Today, the picture changes slightly, as we see more small business owners selling their goods over the internet. Certainly the small business concept has changed since the web was first woven, but our perception of it is still the same: a handful of employees and annual sales that are not in the millions of dollar range.
Unfortunately, the government does not have the same perception of a small business that the rest of us do.
The United States’ Small Business Administration (SBA) has stated that any business with 500 employees or less is a small business. In some cases, it may even consider you to be small if you have 1,500 workers. That would seem to be a very large small business if you go by the standard of public opinion.
It’s More than Just the Number of Employees Working for a Small Business
The SBA categorizes businesses, giving certain industries different criteria to meet if they wish to be considered a small business. The categories include, but are not limited to, industries such as:
- Retail Trade
- Wholesale Trade
- Warehousing and Transportation
- Finance and Insurance
- Real Estate
- Professional, Technical and Scientific Services
If you look at the criteria to qualify as a small business as a general retailer, you own a small business if you are generating $7.5 million or less in sales a year. Grocers, department stores, appliance stores and used car dealers can sell anywhere from $11 million to $38.5 million annually before they lose their small business status.
In that case, not only does the couple running the corner deli qualify as a small business, so might the large grocer operating right next door to them.
Why Does Size Matter to a Small Business?
The government would like for the (actual) small business owner to feel as though they are being treated with special regard when it comes to qualifying for government endorsed loans or contracts. These standards are put into place so that when your local delicatessen applies for a loan with the SBA, they are given the same consideration and opportunities that the big chain grocer has next door to them. Yet how could that be when the chain grocer is also allowed access to these “special” loans.
What Constitutes a “Real” Small Business
According to US census data, 95% of what the SBA considers a small business are comprised of companies with 9 employees or less. 78% of them are being run by a solo entrepreneur. So why lump the remaining 5% that have a marked difference in the number of employees and annual revenue in the same category? Whatever the reason, it makes it difficult for the “real” small business owner to qualify for a loan through the SBA when he is competing with much larger companies who have a wealth of resources available to use in securing such a loan.
There can be no denying that the financial problems faced by a small business owner with a handful of employees and small annual revenue are vastly different from a business in the same industry who is employing 400 people.

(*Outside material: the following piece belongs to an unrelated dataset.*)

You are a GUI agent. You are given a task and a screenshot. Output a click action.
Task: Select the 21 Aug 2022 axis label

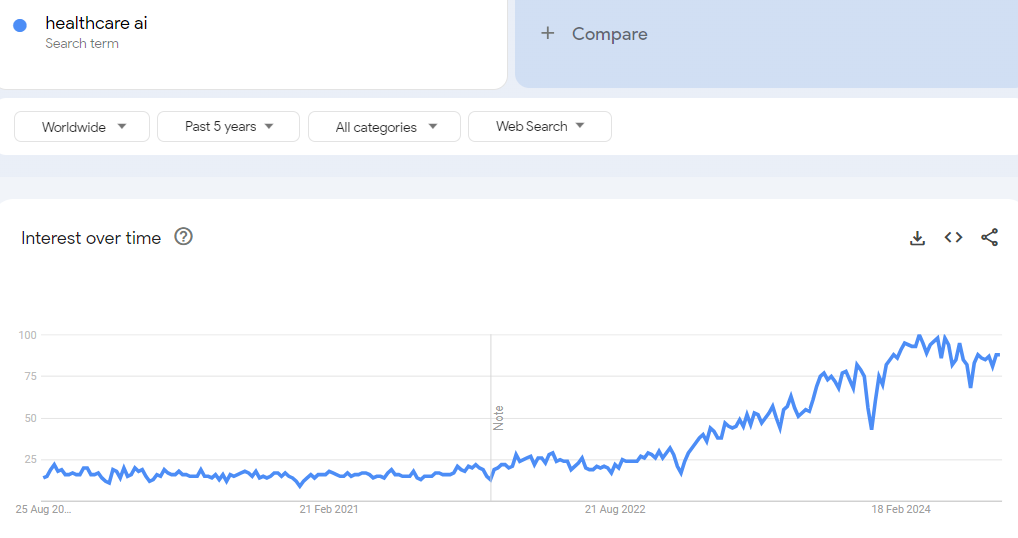(x=615, y=509)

Yet, they are given supposed advantage by the SBA when it comes to financing needs.
With this type of disparity in qualifying criteria set forth by the SBA securing a small business loan through them, if you are truly a small business, is as likely as getting one from a bank.

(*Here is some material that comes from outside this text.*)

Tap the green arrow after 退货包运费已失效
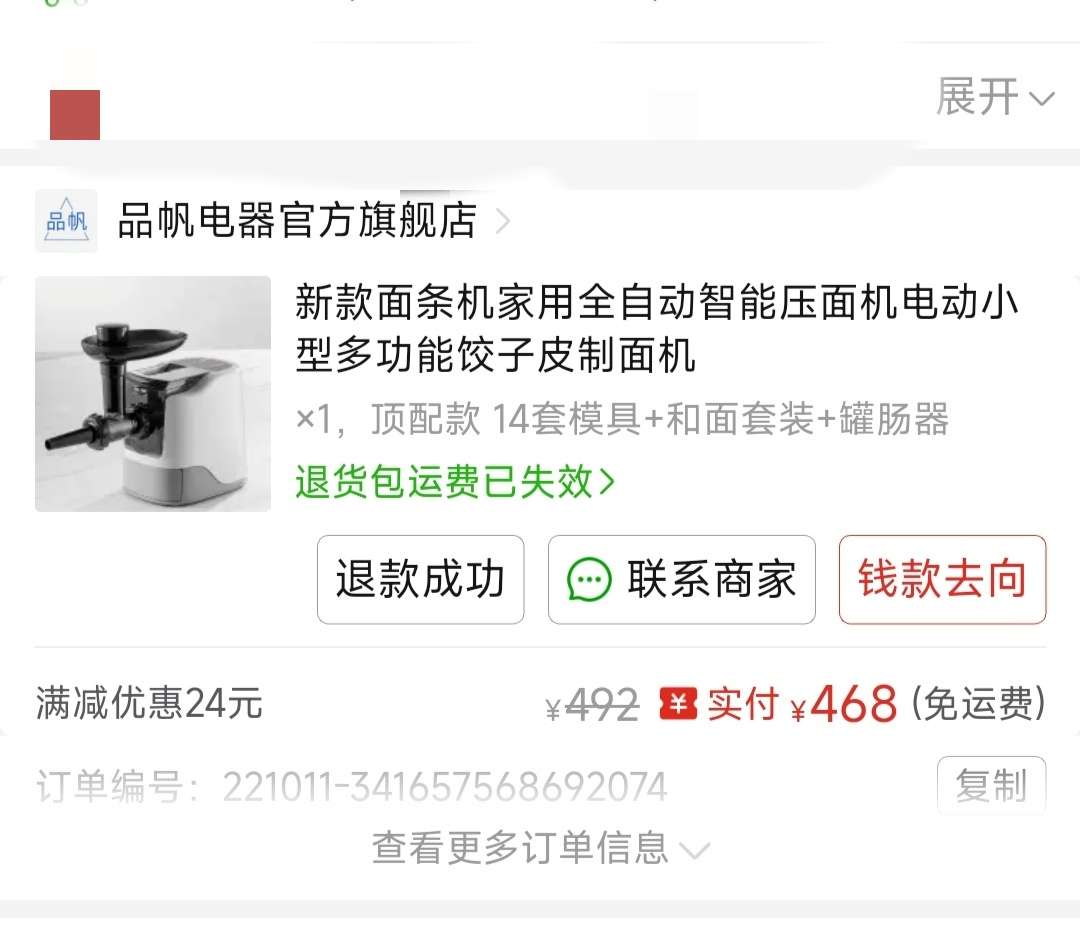 (607, 481)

In Fact, You are Still Asking the Bank
If you are applying for a small business loan or working capital loan through the SBA, you are technically dealing with an outside lender. All they do is gather your information and then pass it along to a bank local to you that deals in business loans. Since your request is being lumped together with the “small” business of 400 employees and millions in annual sales, it is not getting the specialized consideration that a real small business lender can offer you.
Solving the Small-Small Business Financial Needs Without the Help of the SBA
The small business owner who needs a quick cash inflow to supplement his working capital does have other options with lenders who understand the needs of a real small business.
For example, if you are operating your small business online, then it is likely that the vast majority of your sales are paid for by credit card. A small business lender may recommend a merchant cash advance in your situation which allows you to pay the money back directly with a percentage of those credit card sales.
On the other hand, you may be a small manufacturing company, with invoices that have terms of 60 days. In order to get the working capital you need to finance your next big order before the last one is paid, the small business lender would suggest factoring. This is a practice where you sell the unpaid invoice to the lender at a small loss. They in turn take responsibility for collecting the payment in exchange for loaning you the working capital.
These are just two of the options that may be offered to you by an alternative lender. The larger small businesses recognized by the SBA would not need to consider options such as these. This is because they have the assets available to use as security for a standard business loan from a bank.
If not for the alternative lender, the way in which the government defines a small business could put a lot of them out of business. Small businesses are unique entities with special needs, and they are the backbone of the American economy. Luckily, alternative lenders recognize this, and commit to helping them stay competitive with their larger counterparts.